> _DIRECTIONS FOR THIS TASK_: Where the line containing "Continue with 下一步(N) button" appears, start repeating, and continue exactly through the last line below, adding nothing. Include no pictures.

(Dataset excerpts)
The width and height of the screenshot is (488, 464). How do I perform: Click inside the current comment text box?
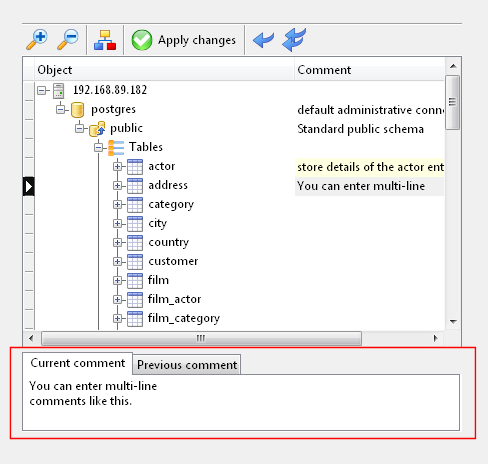241,402
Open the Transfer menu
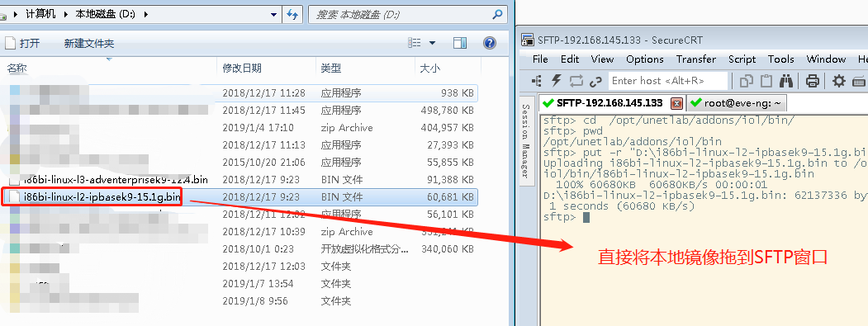 696,59
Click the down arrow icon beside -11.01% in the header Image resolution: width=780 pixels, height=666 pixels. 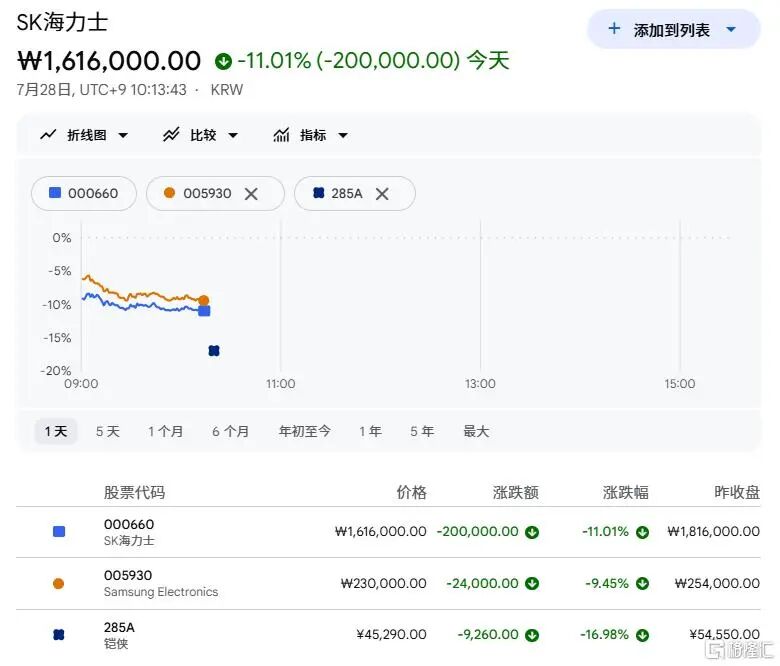click(223, 61)
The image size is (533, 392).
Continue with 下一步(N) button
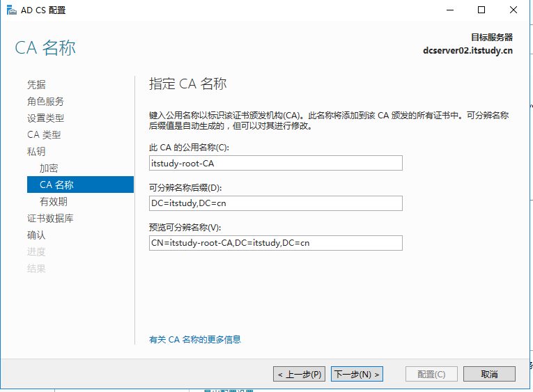tap(357, 374)
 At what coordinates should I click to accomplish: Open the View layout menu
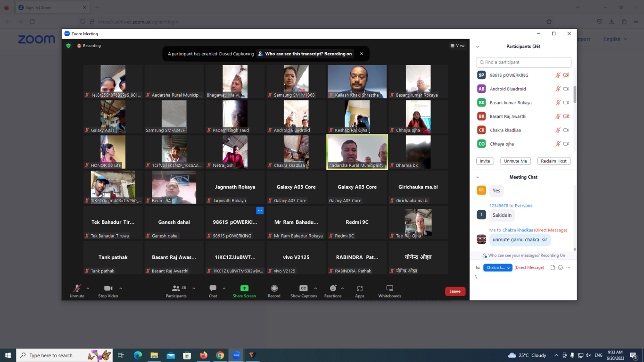[457, 46]
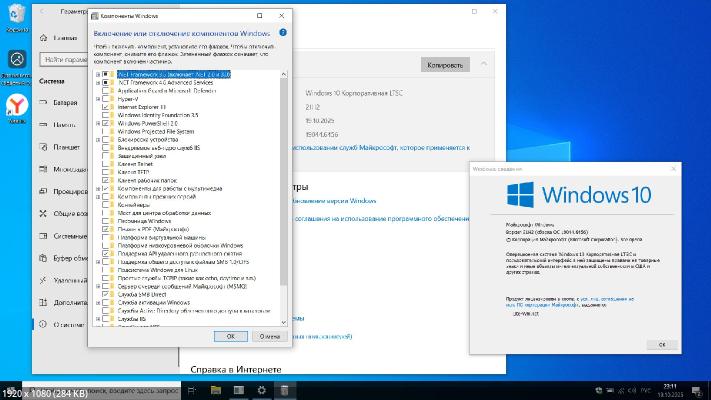Viewport: 711px width, 400px height.
Task: Click the Copy button in About page
Action: click(x=445, y=64)
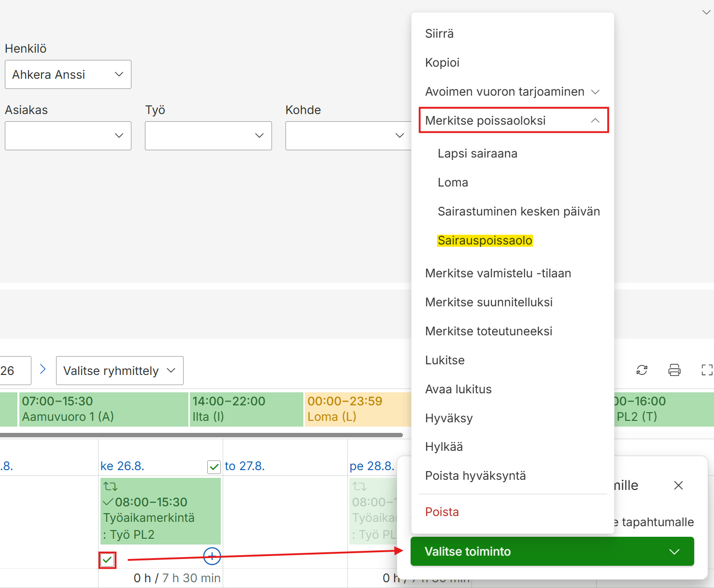Close the popup with the X icon
The width and height of the screenshot is (714, 588).
[x=678, y=485]
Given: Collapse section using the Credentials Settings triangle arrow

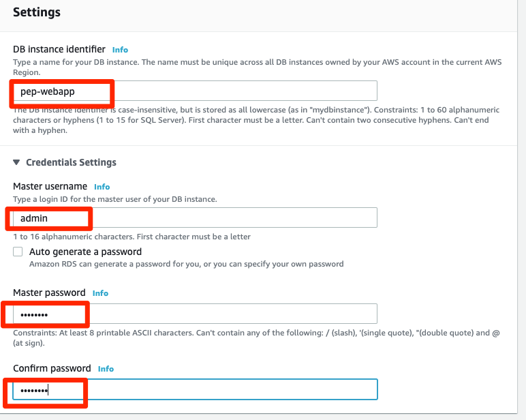Looking at the screenshot, I should click(x=16, y=162).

> _RESPONSE TO THE EXERCISE_:
Continue with 下一步(N) button
tap(357, 374)
 At what coordinates should I click to accomplish: Open the View layout menu
[457, 46]
Viewport: 711px width, 400px height.
Task: Click the Copy button in About page
Action: click(x=445, y=64)
Close the popup with the X icon
The width and height of the screenshot is (714, 588).
[x=678, y=485]
Given: Collapse section using the Credentials Settings triangle arrow

Looking at the screenshot, I should click(x=16, y=162).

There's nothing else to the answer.